_Exercise requirements:_
Rewrite these rows, swapping "section heading" for "section title" and keeping everything else the same.

# # # # #

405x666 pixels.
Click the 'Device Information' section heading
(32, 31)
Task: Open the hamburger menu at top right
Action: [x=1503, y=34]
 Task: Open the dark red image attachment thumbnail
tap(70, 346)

# # # # #

_Exercise response:_
405x666 pixels.
Click the 'Device Information' section title
(32, 31)
Task: Open the hamburger menu at top right
Action: [x=1503, y=34]
 Task: Open the dark red image attachment thumbnail
tap(70, 346)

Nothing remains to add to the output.